Coming on the heels of a creatively successful albeit ratings-challenged season that saw the introduction of "30 Rock," "Friday Night Lights" and "Heroes," NBC's latest batch of series don't show anywhere near the promise of the lineup unveiled a year ago.
"Chuck" (8 tonight, WPXI) may be the network's best hope for commercial success, but it's hardly innovative. Indeed, the show's second episode, airing next week, feels like it could easily have been the plot of a TV program made in 1979.
Tonight's premiere is a better hour, introducing viewers to Chuck Bartowski (Zachary Levi, "Less Than Perfect"), a former Stanford University student who's under-employed as a member of the Nerd Herd at a Buy More store (think: Geek Squad at Best Buy).

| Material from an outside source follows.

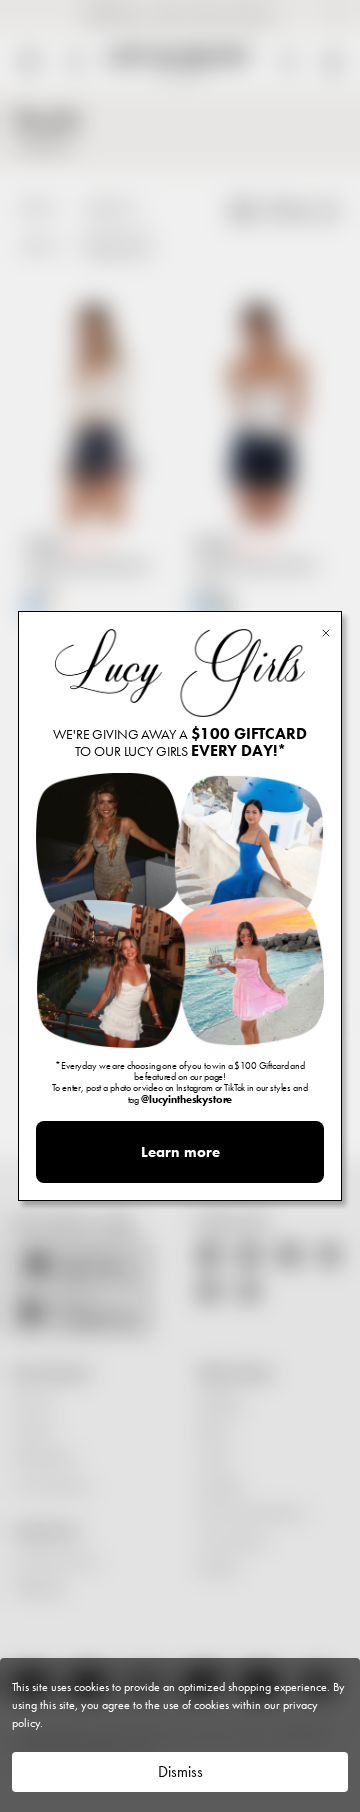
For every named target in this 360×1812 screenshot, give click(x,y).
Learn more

He's got a nerdier best friend, Morgan (Joshua Gomez, "Without a Trace"), and a doting sister (Sarah Lancaster, "What About Brian"), who just wants him to find a nice girl.
Chuck's life takes a turn when his former college roommate Bryce (Carnegie Mellon University grad Matt Bomer, "Traveler"), now a CIA spy, downloads the government's top secrets into an e-mail, sends it to Chuck, who opens the e-mail and somehow gets the secrets downloaded into this brain.
This premise, concocted by series creators Josh Schwartz ("The O.C.") and newcomer Chris Fedak, doesn't make a lick of sense, particularly given the show's otherwise real-world setting, and I guess viewers are just expected to gloss over and accept it.
Far more interesting are hints about Bryce doing something that got Chuck kicked out of Stanford. He also stole Chuck's girlfriend. But this back story is put on the back burner in the second episode, which essentially rehashes the pilot as CIA agent Sarah Walker (Yvonne Strahovski) and NSA Maj. John Casey (Adam Baldwin, "Firefly") both try to prove to Chuck that the other intends to harm him. This grows tiresome quickly.
Levi exudes an everyman appeal that may catch on with viewers, but the show's plots need to grow beyond the action-adventure tropes of 1970s TV if "Chuck" hopes to avoid being chucked off NBC's prime-time schedule.